= Short problem A =
Reproduce the part of the article on the 2004 National Lacrosse League season that opens with the words "The collective bargaining" and closes with "strikes or lockouts.".
= Short problem B =
Using the article on the 2004 National Lacrosse League season, decide whether each statement agrees with it: (i) the 2004 championship game was played at the Pengrowth Saddledome; (ii) the players strike in December 2003 lasted 17 days; (iii) the Albany Attack became the Anaheim Storm. Answer yes or no for each and quote the article's deciding words.

= Provided text =
The 2004 National Lacrosse League season is the 18th season in the NLL that began on December 26, 2003, with the Arizona Sting hosting the Vancouver Ravens.  That game was the Sting's first-ever game and the first event held in the new Glendale Arena (now Gila River Arena) in Glendale, Arizona.  The season concluded with the championship game on May 7, 2004. Over 19,000 fans, the second largest crowd ever at an NLL game, packed the Pengrowth Saddledome (now Scotiabank Saddledome) to watch the Calgary Roughnecks defeat the Buffalo Bandits 14–11. This game was the first NLL championship game since 1998 that did not feature the Toronto Rock.

The collective bargaining agreement (CBA) between the league and the Professional Lacrosse Players' Association expired before the 2004 season, and the lack of a new agreement caused a 12-day players strike in December 2003. On December 17, the NLL and PLPA announced that the previous CBA had been extended by one year, guaranteeing that the 2004 season would be played without strikes or lockouts.

Team movement
2004 was a season of turmoil for the NLL – two franchises disappeared while three others moved cross-country, causing a division realignment. Gone was the three-division format that had been used in the preceding two seasons; the league was now split into East and West divisions. The Ottawa Rebel and New York Saints franchises both folded, and the following teams moved:
 the Columbus Landsharks moved to Glendale, Arizona, becoming the Arizona Sting
 the New Jersey Storm moved to Anaheim, California, becoming the Anaheim Storm
 the Albany Attack moved to San Jose, California, becoming the San Jose Stealth

These three joined Colorado, Calgary, and Vancouver in the West division, while perennial rivals Toronto, Buffalo, Rochester, and Philadelphia were left to fight over three playoff spots in the East.

= Entries supplied =
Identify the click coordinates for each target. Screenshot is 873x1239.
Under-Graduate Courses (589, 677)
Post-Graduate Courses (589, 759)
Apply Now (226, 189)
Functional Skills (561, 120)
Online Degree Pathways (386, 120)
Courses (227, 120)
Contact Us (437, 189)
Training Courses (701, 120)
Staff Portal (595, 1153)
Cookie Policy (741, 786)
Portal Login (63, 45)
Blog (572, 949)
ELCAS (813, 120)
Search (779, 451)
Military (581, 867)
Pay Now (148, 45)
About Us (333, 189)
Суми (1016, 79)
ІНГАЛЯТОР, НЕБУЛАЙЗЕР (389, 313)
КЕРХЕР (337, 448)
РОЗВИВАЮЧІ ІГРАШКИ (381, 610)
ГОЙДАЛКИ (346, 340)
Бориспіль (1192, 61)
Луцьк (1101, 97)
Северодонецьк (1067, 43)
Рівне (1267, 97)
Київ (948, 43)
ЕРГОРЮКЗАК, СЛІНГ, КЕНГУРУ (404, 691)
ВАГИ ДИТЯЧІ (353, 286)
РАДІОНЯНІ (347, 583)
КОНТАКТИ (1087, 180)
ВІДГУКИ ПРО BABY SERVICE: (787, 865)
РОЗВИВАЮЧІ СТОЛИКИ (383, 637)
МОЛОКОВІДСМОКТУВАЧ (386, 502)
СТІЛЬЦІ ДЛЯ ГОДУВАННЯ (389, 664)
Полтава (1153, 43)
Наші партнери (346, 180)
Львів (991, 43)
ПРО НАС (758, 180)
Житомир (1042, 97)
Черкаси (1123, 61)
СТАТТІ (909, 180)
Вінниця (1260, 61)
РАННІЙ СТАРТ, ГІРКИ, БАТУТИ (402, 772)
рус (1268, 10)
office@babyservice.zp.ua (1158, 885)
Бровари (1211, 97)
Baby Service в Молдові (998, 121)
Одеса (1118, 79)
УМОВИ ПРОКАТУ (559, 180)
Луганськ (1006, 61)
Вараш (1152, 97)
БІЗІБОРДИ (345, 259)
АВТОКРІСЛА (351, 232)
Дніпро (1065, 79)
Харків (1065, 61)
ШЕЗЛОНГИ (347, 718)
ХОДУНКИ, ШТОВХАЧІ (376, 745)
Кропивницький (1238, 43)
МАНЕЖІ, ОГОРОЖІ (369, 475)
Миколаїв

= Written response A =
The collective bargaining agreement (CBA) between the league and the Professional Lacrosse Players' Association expired before the 2004 season, and the lack of a new agreement caused a 12-day players strike in December 2003. On December 17, the NLL and PLPA announced that the previous CBA had been extended by one year, guaranteeing that the 2004 season would be played without strikes or lockouts.

= Written response B =
(i) Yes: "packed the Pengrowth Saddledome (now Scotiabank Saddledome) to watch the Calgary Roughnecks defeat the Buffalo Bandits 14–11"
(ii) No: "caused a 12-day players strike in December 2003"
(iii) No: "the Albany Attack moved to San Jose, California, becoming the San Jose Stealth"